Drawings as a measure of group values
Drawings that measure group values is based on the
theory that children draw people they admire and therefore would reveal
the child's group values. Analysis is focused on the content of the drawing:
facial expression, religious or traditional content, job relatedness.....
hair style, etc.. are important. The type of people drawn, their occupation,
is the center of interest. Details such as erasures, size, etc. are ignored.
This is used to measure cultural values, for example, nuns
draw more crosses, and angels. (Golomb, 1992)
Tests can be analyzed for the measure of hostility, or a measure of cooperation (a child is asked to draw a man and another person doing something). As a measure of racial identity. Art by black and white children indicated more drawings of white people in both groups. The blacks avoided giving indication of race which concludes that blacks are less accepting of their race than whites are. (Wichofield, 1978) There is a differential in use of color. by different races.
Here are some examples of art by Canadian Cree Indians.
Drawings as measuring attitudes:
The draw a teacher test (Welch et al, 1971) is one of many that measure attitudes of the child towards people. There are other tests that involve the child drawing different professions such as draw a doctor, nurse or dentist. All use 8.5 x 11.0 inch white paper and pencil.
Here are some examples of drawings:
What are the weaknesses of these tests?
Drawing tests are subjective, unreliable, are vulnerable to biases and information gathering difficulties and have low utility.
A drawing made today may be different from one created tomorrow, it is indicative of the day of testing, making the test unreliable. To solve this problem, tests can be administered periodically to weed out infrequent details, and assessed on trends present in the art. (Golomb, 1995)
Biases by test creators include ignorance of individual variation in drawing style and competence that characterizes all age groups. Sometimes in group variance can be more than between group variance. (Golomb, 1992) Overall impression is more indicative than any one indicator, but often test makers attach strict meanings to form. Test markers favor expected outcomes and dismiss unexpected results whether on purpose or unconsciously so that interpretations are accurate (called impossibility of disconfirmation) (Impara, 1995). Another problem is the wrong assumption that an expert's interpretations are more accurate and valid than those made by unqualified people, there is little difference in the credibility of the administrator (called illusionary correlation) (Impara, 1995).
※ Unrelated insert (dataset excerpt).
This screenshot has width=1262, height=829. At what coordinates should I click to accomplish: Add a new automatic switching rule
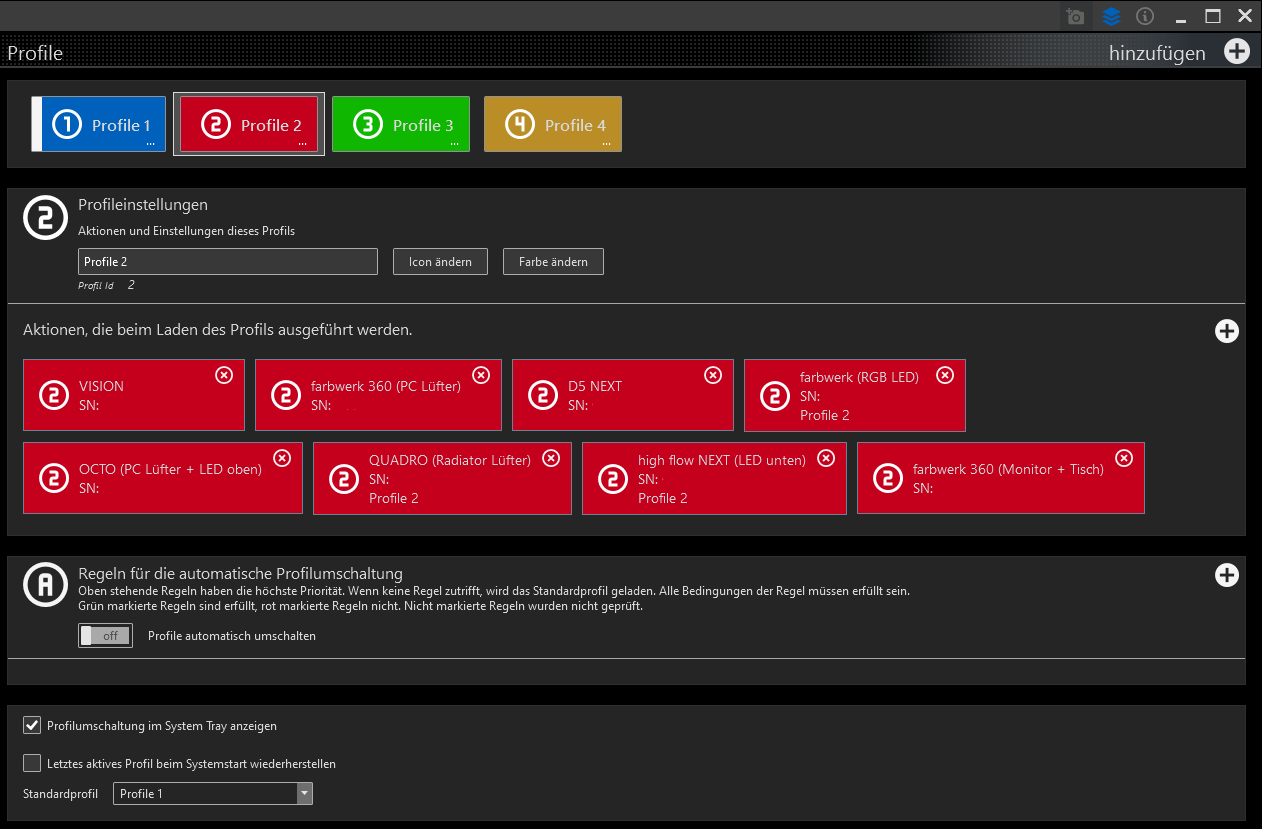pos(1226,575)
Problems inherent with the notion of drawing tests include unfair representation of norm groups: gender, age and socioeconomic status of the normal and clinical sample may not match up. When working with children in the clinical group, health records may not be viewed.
Utility of the test is questioned, it is only for screening purposes and significant results need additional information for further evaluation. This test is useful when assessing a group of people with unknown mental states than to a group of people already diagnosed with disorders. In the latter case, this test would not provide anymore significant information, resulting in low incremental validity. Drawing tests are good for broad screening purposes.
Despite the weaknesses, drawing tests are used because patients may not be able to express themselves in other means such as talking. Revelation of the unconsciousness by projective tests make them invaluable for clinical use. When used correctly and in conjunction with other tests, these are a useful tool to the psychological testing enterprise.